While the energy management features in POWER7 are functionally similar as POWER6, both IBM i and the underlying hardware have been enhanced to allow for increased energy efficiency and more intelligent power savings. Release 6.1.1 of IBM i is now more tightly coupled to EnergyScale functions built-in to PowerVM, the system hardware and the POWER processor itself. For more information on POWER7 and energy management, see the EneryScale Whitepaper.
What About That Processor Frequency?
Historically, the one thing about the ever-increasing performance of processors has been that the processor frequency always improves. However, POWER7's design improves performance per core as well as a massive improvement in capacity per chip with a processor core frequency roughly 30 percent less than that of POWER6. We've all gotten so used to frequency being the performance touchstone in processors that all the other intriguing things that make a processor fast tend to get overlooked. And some of them—like processor cache, memory bandwidth, and Non-Uniform Memory Access (NUMA)—matter. POWER7 has a number of advantages over POWER6, including a much faster L2 cache, a large on-chip L3 cache and twice the memory bandwidth.

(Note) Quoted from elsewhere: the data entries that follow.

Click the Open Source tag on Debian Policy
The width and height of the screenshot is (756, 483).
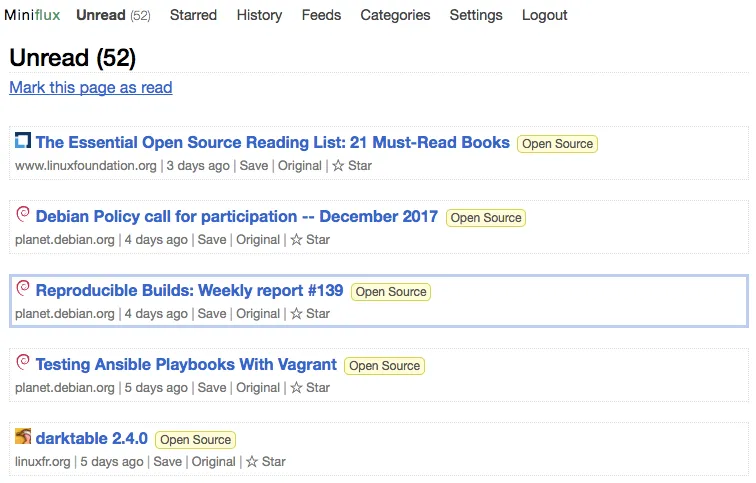[486, 218]
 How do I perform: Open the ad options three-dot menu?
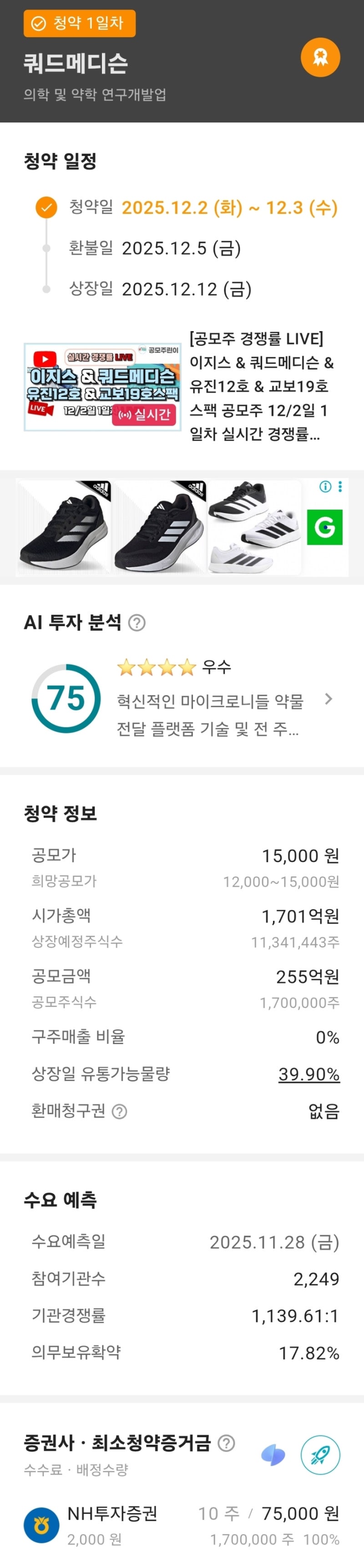pyautogui.click(x=340, y=486)
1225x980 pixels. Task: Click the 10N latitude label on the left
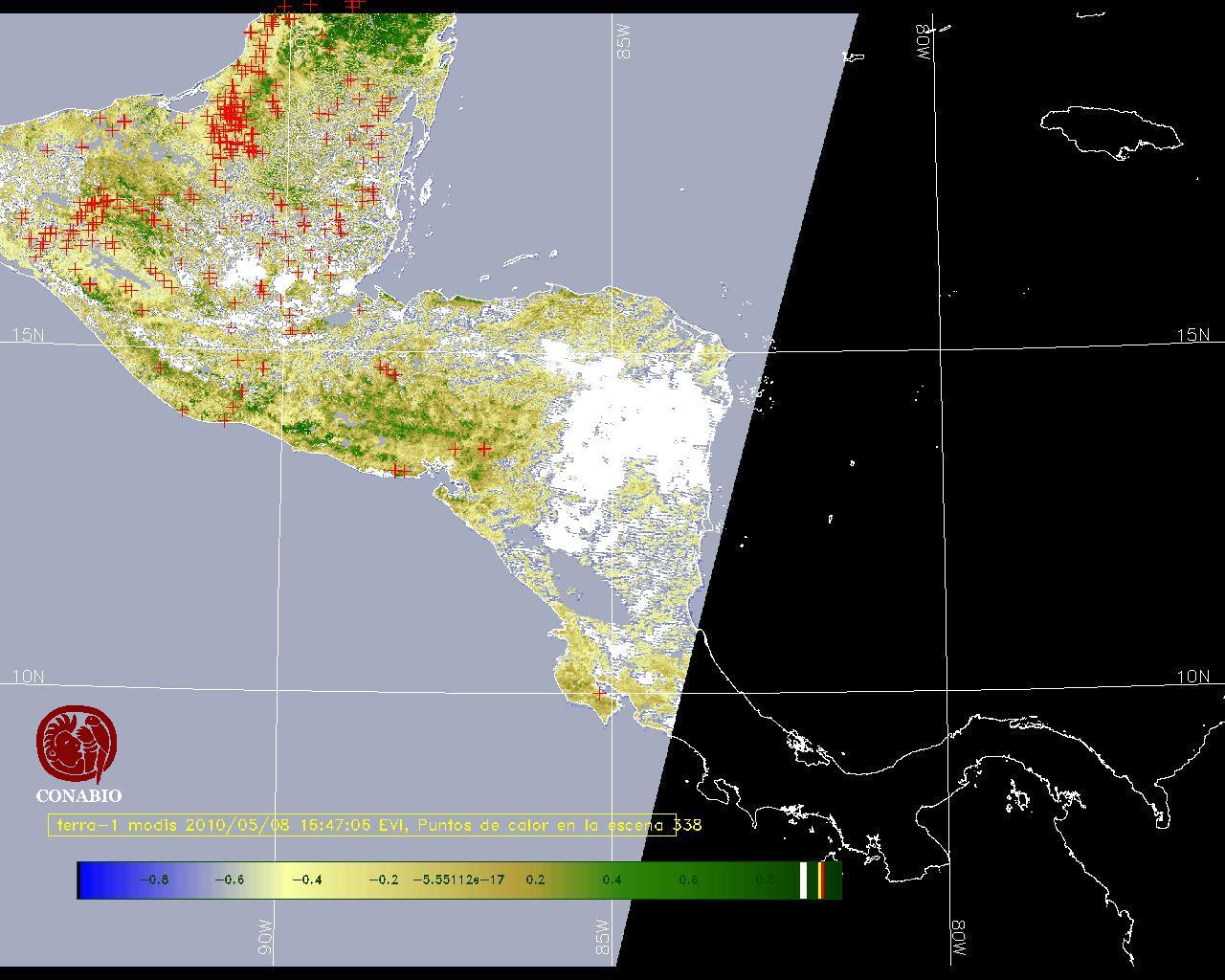point(28,677)
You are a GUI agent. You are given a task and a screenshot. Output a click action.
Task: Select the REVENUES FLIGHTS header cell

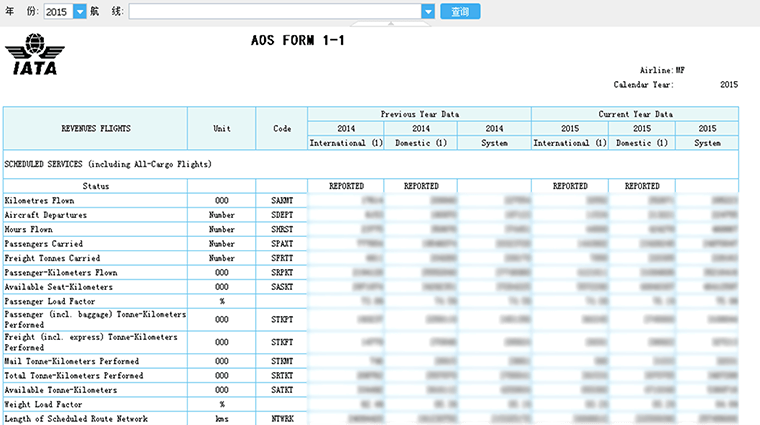click(95, 129)
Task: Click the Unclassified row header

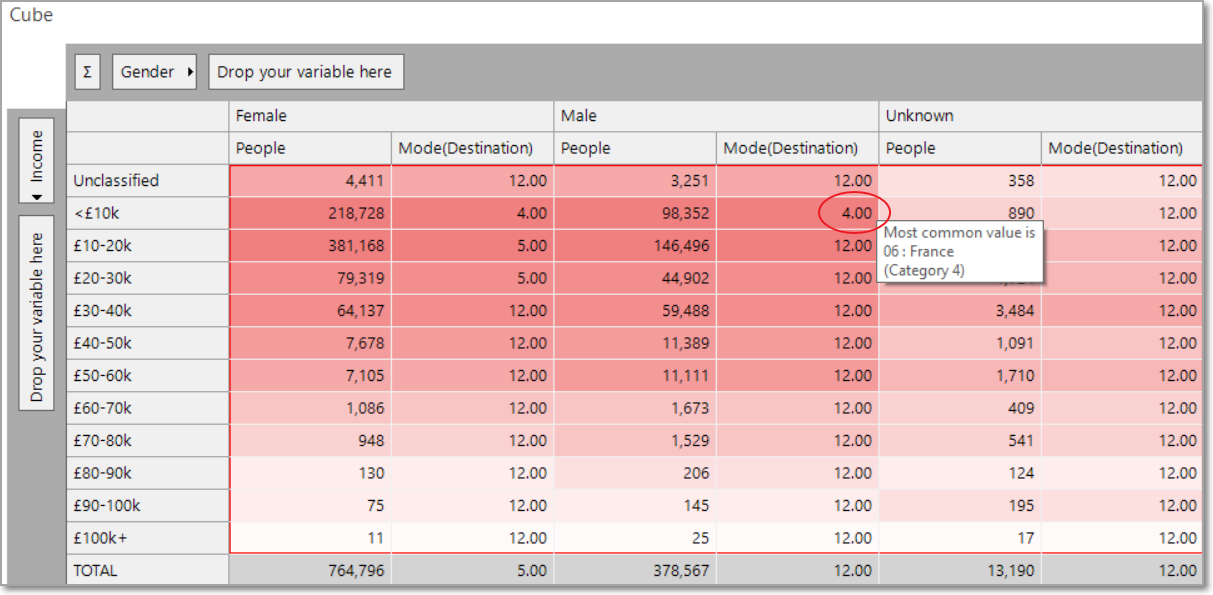Action: [x=148, y=181]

And POWER7, like POWER5, uses “out of order” execution.
Check out the article “Of Gigahertz and CPWs – P7” for a discussion of what else is going on in these modern processors and what it means to the execution of your programs.
POWER7 has eight cores on a single chip. That's a tremendous amount of processing capacity on a single chip. See “What's This Multi-Core Computing Really?” for some great information on multi-core computing.
“Of POWER7 and NUMA” discusses POWER7's memory access design in much more detail.
A Few Additional Notes
A good page to bookmark is the IBM i Performance Management Web site. This site has a lot of great information on performance. The papers I've referenced in this article can be found under the “Resources” tab on that page.
It's possible some of the links in my blog today may not be live immediately because the information is so new. Please check back again later in the week.
I'd like to thank Mark Funk on the IBM i Systems Performance team, Chris Francois and Darcy Koch from the IBM i LIC Development team, and Michael Hollinger on the IBM Power Firmware Development team for their assistance in providing content and reviewing this blog article.
If we talk about performance, CPW is not fair to new Power System equipments running Power6 or future systems running Power7.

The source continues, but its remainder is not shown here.